用户、组和角色概述

在设置 Sun Management Center 用户和用户组之前，您应当了解可以执行的管理操作的类型，以便将这些操作分配给适当的用户。认真规划用户组和角色，有助于确保配置管理的正确性，以及管理信息和系统资源的数据完整性和安全性。

如果不先在主访问文件 /var/opt/SUNWsymon/cfg/esusers 中明确标识用户，那么该用户就不能访问 Sun Management Center。因此要授予用户访问 Sun Management Center 的权限，就必须在 /var/opt/SUNWsymon/cfg/esusers 文件中添加该用户的 UNIX 用户名。然后，用户才能使用标准的 UNIX 用户名和口令登录 Sun Management Center。

用户登录时，Sun Management Center 将根据以下职能角色来控制访问和定义用户权限：

• 域管理员 – 此角色级别最高，允许其成员在服务器环境中创建顶级域，并为这些域中的其他 Sun Management Center 用户分配权限。通过创建特定的域并为这些域分配用户权限，域管理员可以为特定的拓扑环境创建自定义的配置。如果用户是 esdomadm UNIX 用户组的成员，则认为该用户是域管理员。

• 管理员 – 此角色是拓扑系统以外的所有操作的管理角色。管理员可以执行特权操作，包括加载模块以及配置被管理的对象和数据属性。管理员还可以指定代理级和模块级的访问控制。这种控制使得此角色能够在授权策略的建立和维护方面发挥作用。如果用户是 esadm UNIX 用户组的成员，则认为该用户是管理员。

• 操作员 – 此角色允许系统用户配置自己的域和拓扑容器。操作员角色还允许用户配置与数据获得和警报相关的被管理对象，以及查看管理信息。虽然操作员能够启用或禁用管理模块，但是在缺省情况下，他们不能加载模块或更改访问控制权限。因此，操作员代表的这类用户可以有效地使用产品并对其操作进行细微的调整，但是不能影响主要的配置或体系结构更改。如果用户是 esops UNIX 用户组的成员，则认为该用户是操作员。

• 一般用户 – 此角色代表不明确属于以上三种用户组的用户。授予一般用户的权限很少，缺省情况下，他们只能查看管理信息和确认警报。此类用户角色适用于初级支持，这一级别的主要目标是问题识别、补救和升级。

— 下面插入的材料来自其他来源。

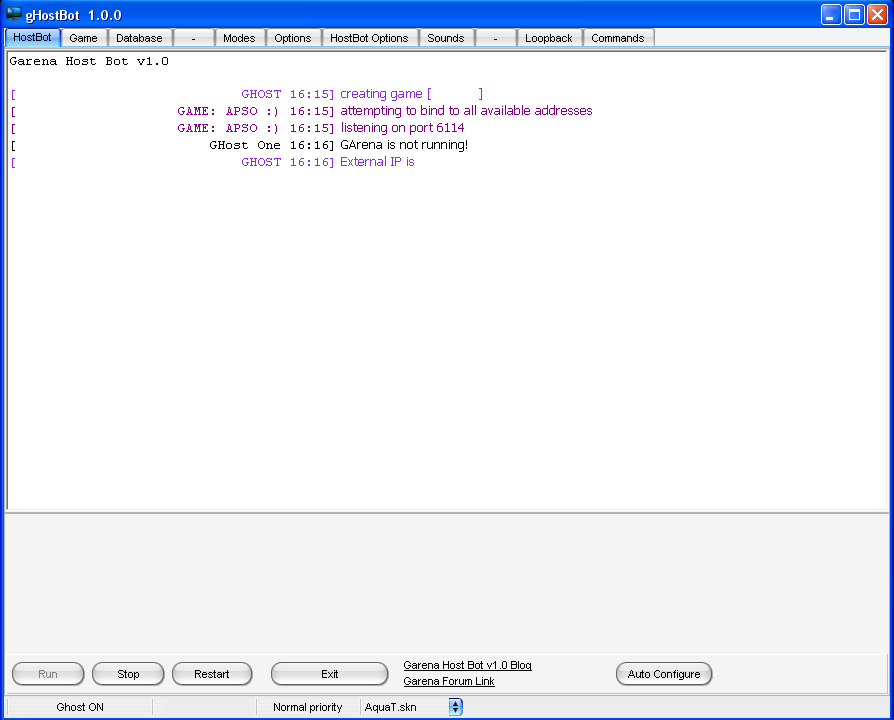Open the Sounds tab

[x=445, y=38]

在大型组织中，Sun Management Center 安全性角色很可能直接对应到现有的系统管理和支持等职能。而对于其他组织，企业功能和产品角色之间的对应关系可能比较模糊，因此该过程会相对复杂一些。在有些情况下，为单个用户分配所有的逻辑角色可能会比较保险。

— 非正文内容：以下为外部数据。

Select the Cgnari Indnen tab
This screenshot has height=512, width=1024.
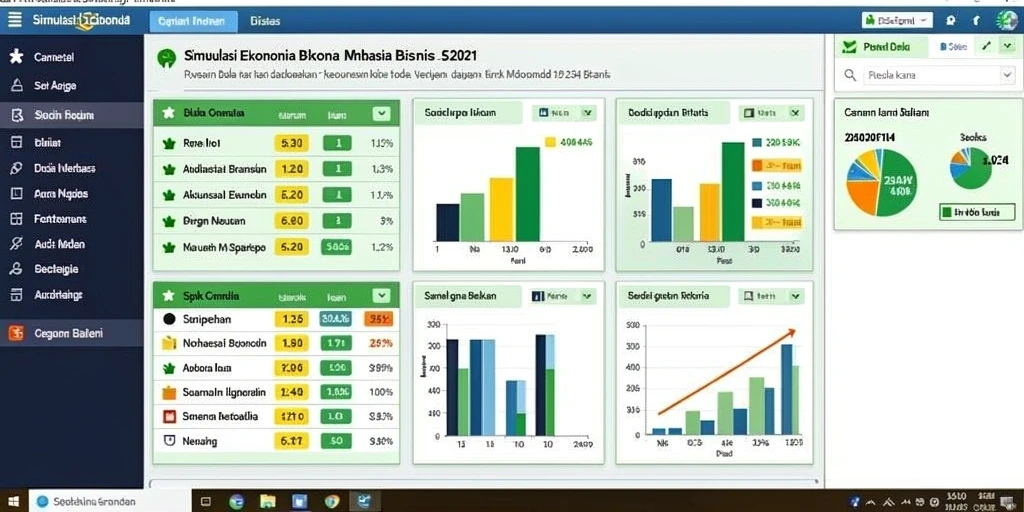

权限的规定十分灵活，不必局限于这四种 Sun Management Center 安全性角色。

可以在域级、拓扑容器级、代理级和模块级明确指定 Sun Management Center 权限。规定权限时可以引用任意的 UNIX 用户或用户组，上述各组仅为习惯用法。分配职能角色时，Sun Management Center 权限组允许使用现有的帐户配置。虽然建议不要在分配权限时明确指定用户，但是在已建立了 UNIX 组的环境中使用这些 UNIX 组将十分方便。

有关安全性角色、组和用户的详细信息，请参见设置用户和“Sun Management Center 安全性” in Sun Management Center 3.5。